Passages sur la voie ferrée est un groupe Facebook grâce auquel des résident.e.s de Montréal partagent de l’information sur les passages créés à travers les grillages qui balisent la voie de chemin de fer séparant le Nord et le Sud de la ville. Malgré la présence policière municipale et privée du Canadien Pacifique, des centaines de personnes y passent tous les jours. Partagées sur Facebook, les images des trous laissés par les cisailles manifestent le refus citoyen des limites physiques imposées par la compagnie de transport de marchandises. Même après cent ans d’existence, ces frontières qui soumettent le vécu au bâti sont encore éprouvées quotidiennement par les habitant.e.s de sorte que des brèches sont ouvertes. Ces issues deviennent les traces de la réappropriation critique du territoire.

Ces passages créés à répétition ont pour nous une grande force évocatrice. Malgré l’impermanence de leur emplacement, ils persistent dans le temps, sans cesse reformés, traces d’une résistance ordinaire. Jamais fixés, ils renvoient à un imaginaire du mouvement, de la transition, de l’instabilité.

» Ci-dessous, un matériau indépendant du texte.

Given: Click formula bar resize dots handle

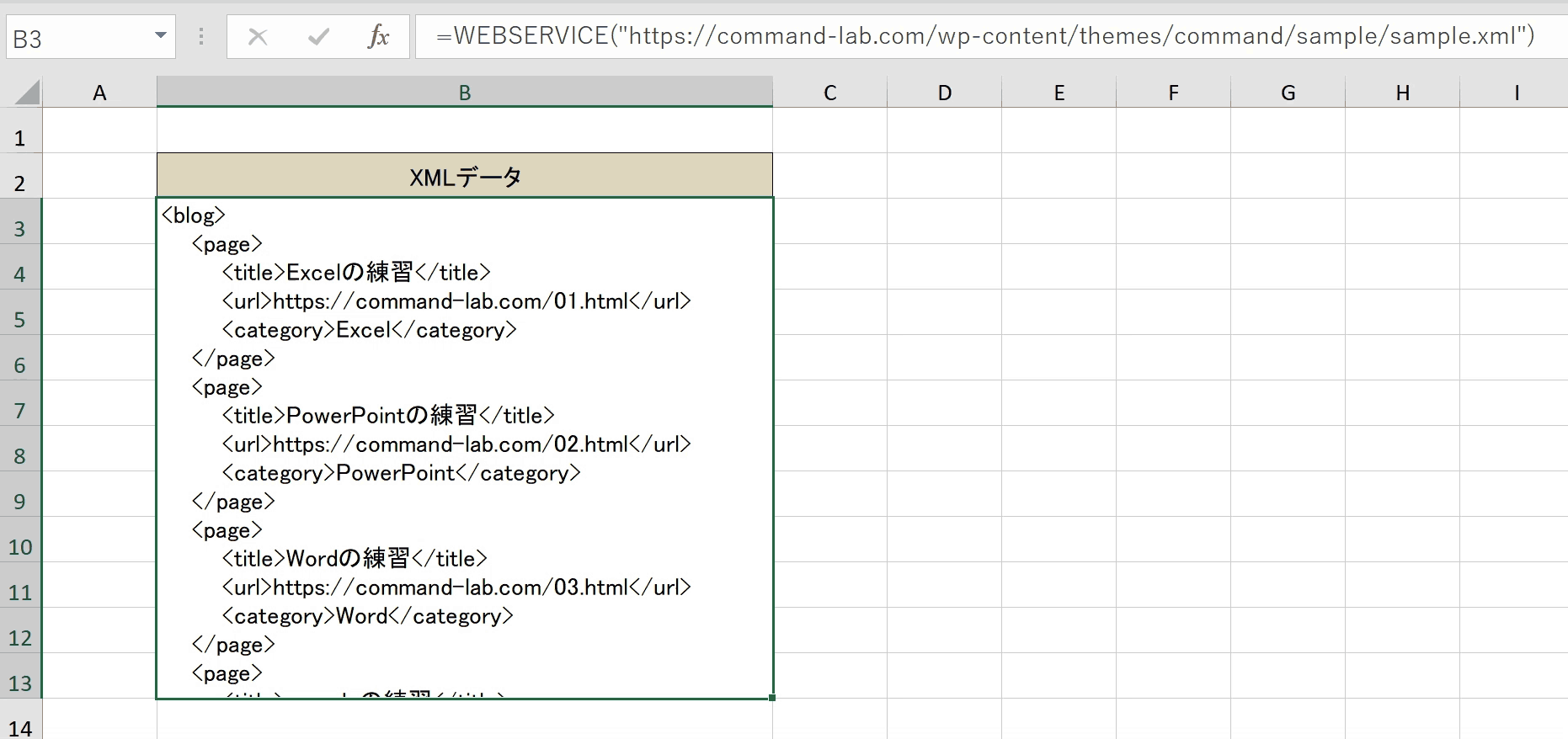Looking at the screenshot, I should [x=200, y=36].
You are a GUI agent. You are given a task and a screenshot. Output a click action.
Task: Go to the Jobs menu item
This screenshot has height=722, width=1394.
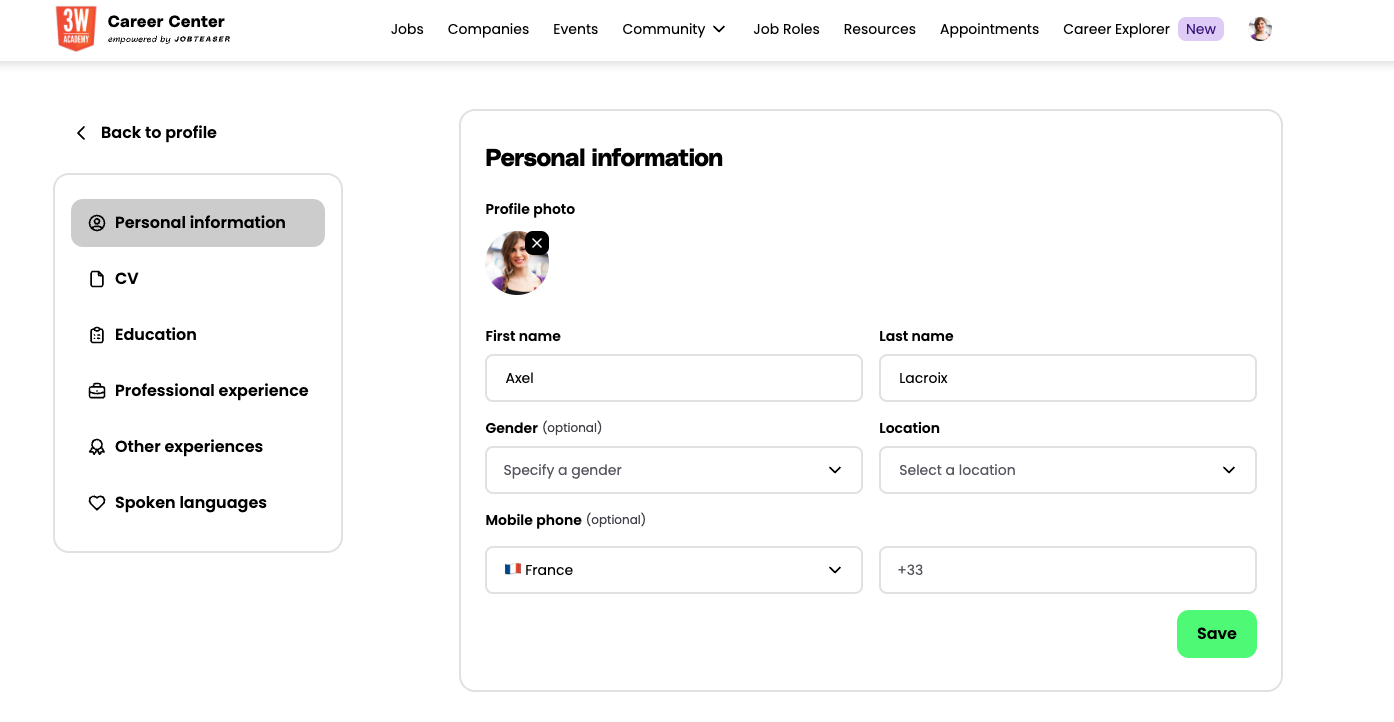[x=407, y=29]
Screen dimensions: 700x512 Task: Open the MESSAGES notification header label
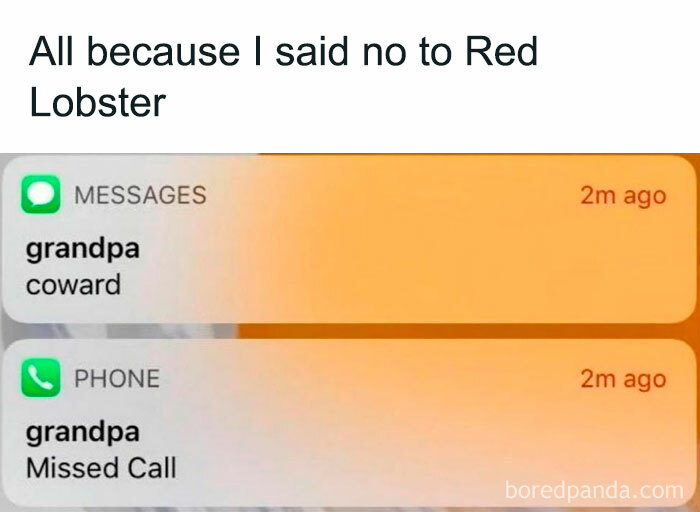140,195
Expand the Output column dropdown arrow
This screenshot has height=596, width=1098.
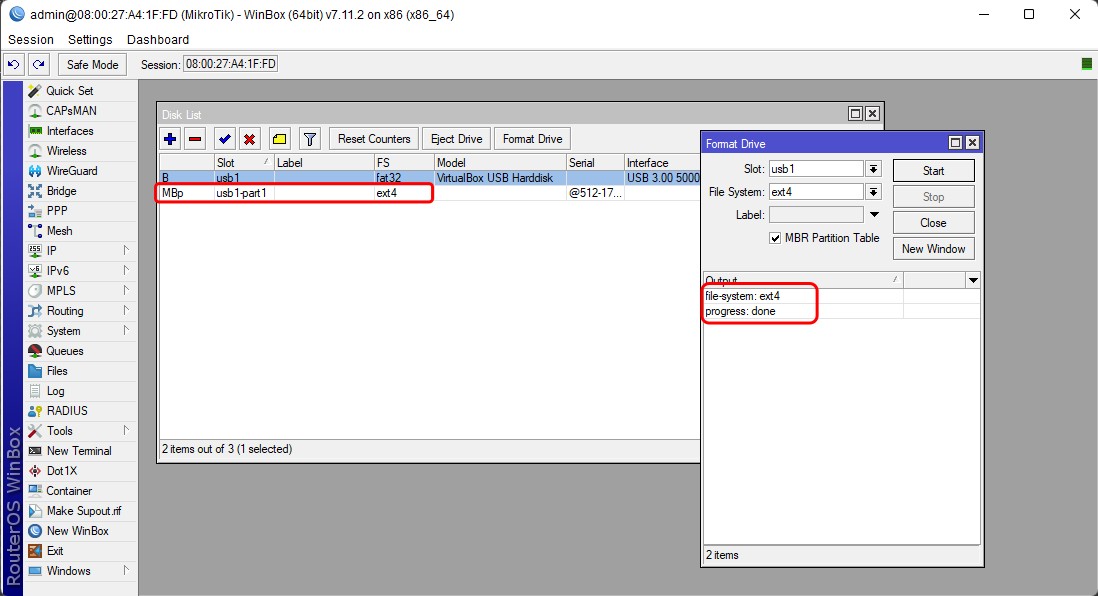click(972, 281)
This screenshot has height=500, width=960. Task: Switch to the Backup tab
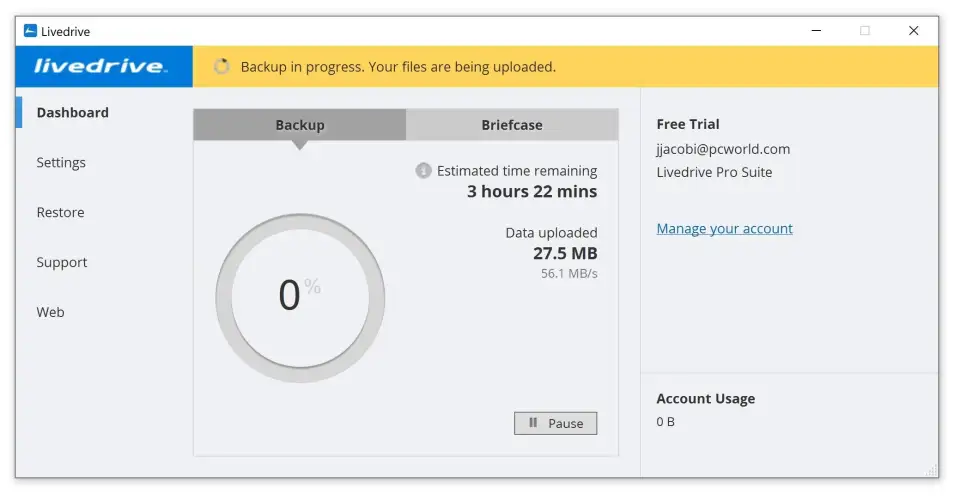300,125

Le premier texte de cette édition, écrit par Samuel Lamoureux, entre sans détour dans cet imaginaire en exprimant avec une sincérité à la fois désarmante et jubilatoire, son envie de révolution. Paré de cette énergie dissidente, le numéro explore dès lors le rapport politique à la mobilité et à la spatialité. En synthétisant les travaux de la géographe Doreen Massey, Joëlle Gélinas propose une conception alternative du « local » fondée sur la multiplicité des trajectoires.

Aïcha Madi rappelle ensuite la violence que comportent les mobilités forcées, en particulier pour les femmes, afin d’exiger des politiques qui mettent fin aux discriminations qu’elles subissent au cours de leurs passages migratoires. Hubert Jobin-Tremblay, poursuit quant à lui la piste des transgressions de l’espace urbain. Sous sa plume, leur portée politique se confirme : la métropole appartient encore à ceux et celles qui l’habitent. Le texte de Justine Dorval nous plonge au cœur d’une scène urbaine quotidienne pour discuter de l’incidence des espaces imposés par les supports de visionnement sur l’expérience du cinéma. Cette réflexion sur les passages physiques est en quelque sorte clôturée par le manifeste d’Anabel Boissonneault qui évoque le potentiel d’un processus architectural dont le geste est continu. Finalement, la dimension symbolique d’un passage peut être plus déterminante que la traversé d’un espace physique comme le sous-entend la recension très personnelle de Thierry Côté qui raconte sa découverte de la poétesse québécoise Clémence Dugas-Côté.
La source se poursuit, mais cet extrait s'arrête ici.